QuiBids

QuiBids is the new way to buy your favorite items by auction.Forget EBay and all the others, QuiBids lets you bid for items for pennies on the dollar and win big. Try QuiBids today and you'll never go back to those outdated sites again. Join QuiBids Today !

Saturday, February 3, 2007

Chili Cook-off

Recently, I was honored to be selected as a judge at a chili cook-off. The original person called in sick at the last moment and I happened to be standing there at the judge's table asking directions to the Budweiser truck,when the call came in. I was assured by the other two judges (Native Texans) that the chili wouldn't be all that spicy and, besides,they told me I could have free beer during the tasting, So I accepted...



Here are the scorecards from the event:




Chili # 1 -- Mike's Maniac Mobster Monster Chili

Judge # 1 - A little too heavy on the tomato. Amusing kick.
Judge # 2 - Nice, smooth tomato flavor. Very mild
Judge # 3 - Holy shit, what the hell is this stuff? You could remove dried paint from your driveway. Took me two beers to put the flames out. I hope that's the worst one. These Texans are crazy.
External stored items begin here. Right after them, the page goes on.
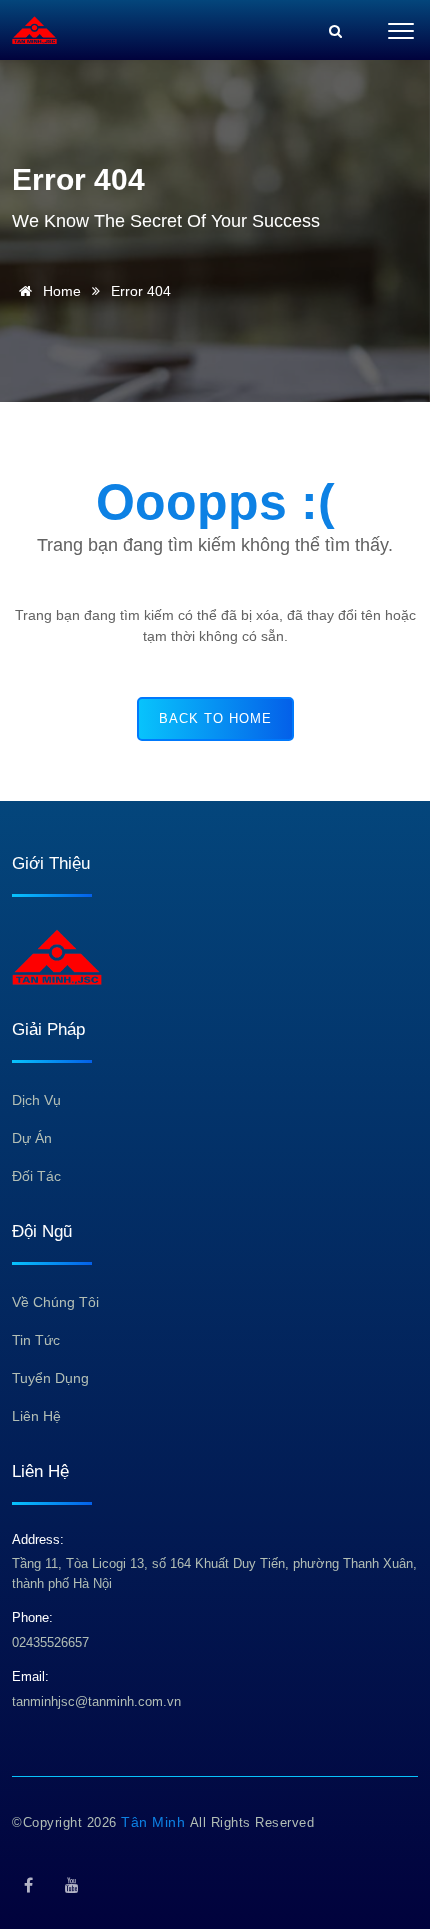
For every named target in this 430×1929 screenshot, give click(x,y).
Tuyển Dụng (50, 1378)
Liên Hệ (36, 1416)
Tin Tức (36, 1340)
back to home (215, 718)
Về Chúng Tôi (55, 1302)
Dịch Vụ (36, 1100)
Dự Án (32, 1138)
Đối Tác (36, 1176)
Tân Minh (155, 1822)
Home (60, 291)
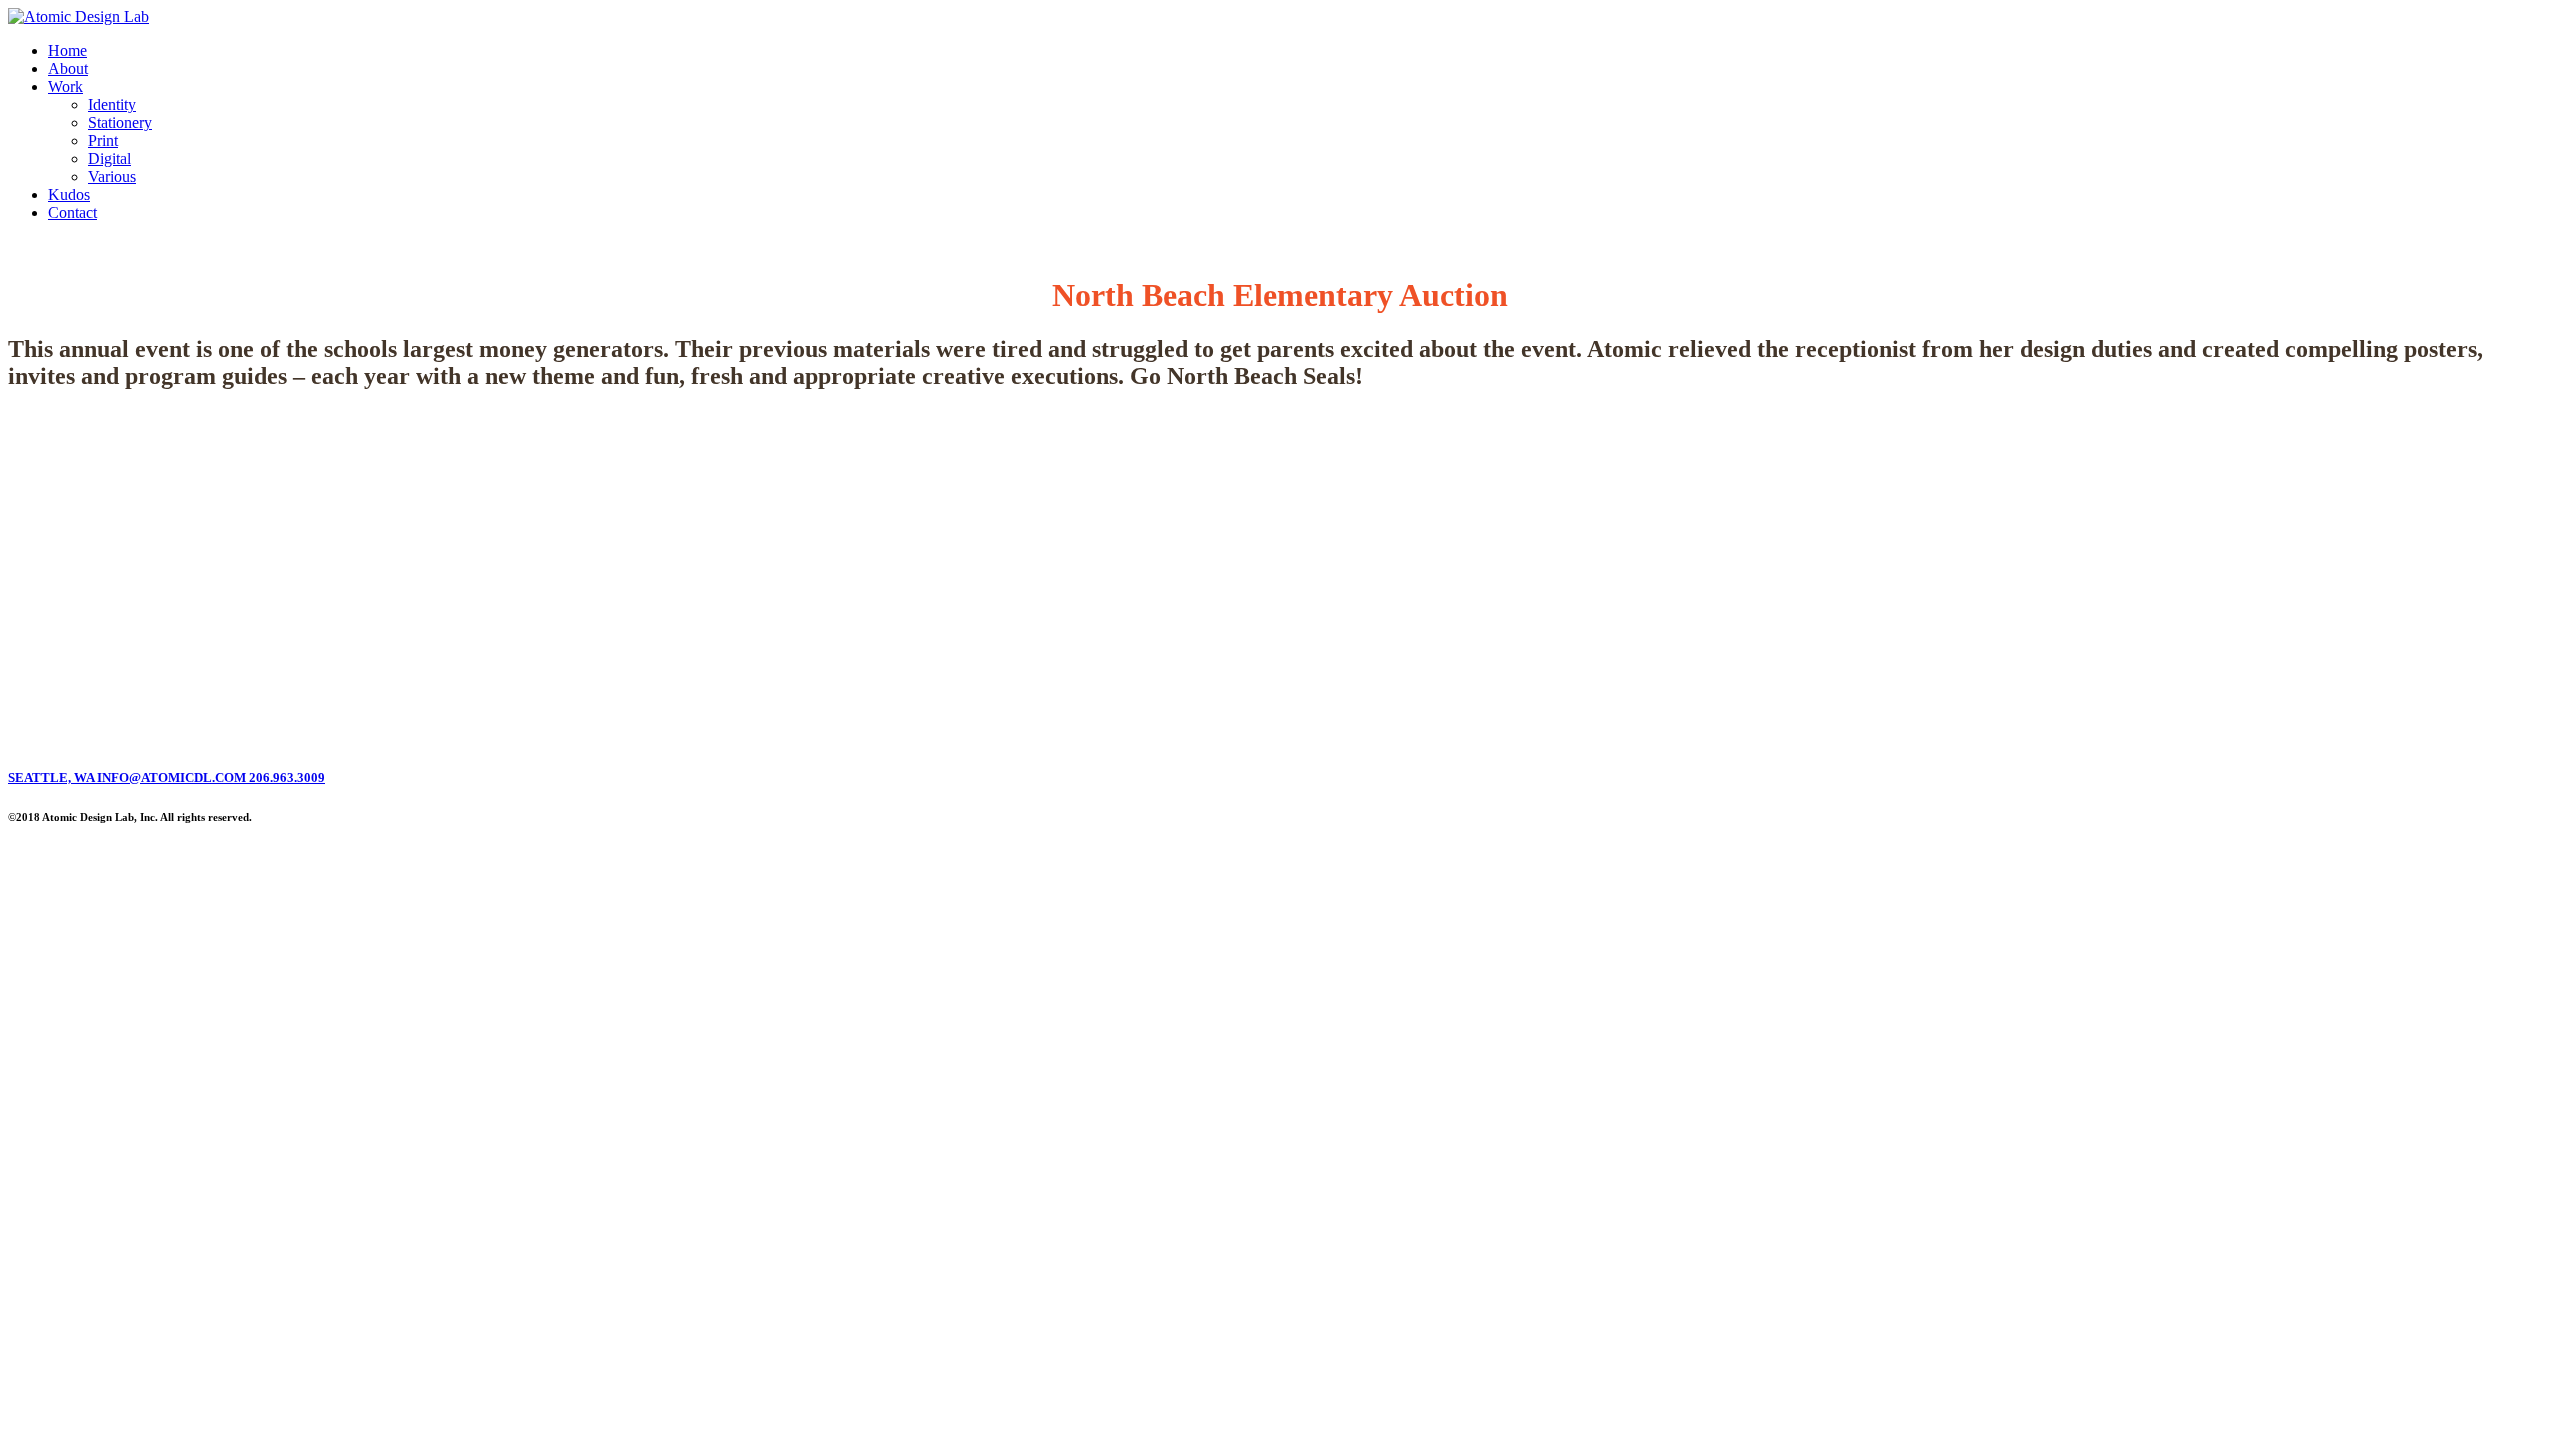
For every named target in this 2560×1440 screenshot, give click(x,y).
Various (112, 176)
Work (65, 86)
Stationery (120, 122)
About (68, 68)
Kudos (69, 194)
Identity (112, 104)
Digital (109, 158)
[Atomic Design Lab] (78, 16)
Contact (72, 212)
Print (103, 140)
Chili # 2 -- Arthur's Afterburner Chili

Judge # 1 - Smoky, with a hint of pork. Slight jalapeno tang.
Judge # 2 - Exciting BBQ flavor, needs more peppers to be taken seriously.
Judge # 3 - Keep this out of the reach of children. I'm not sure what I'm supposed to taste besides pain. I had to wave off two people who wanted to give me the Heimlich maneuver. They had to rush in more beer when they saw the look on my face.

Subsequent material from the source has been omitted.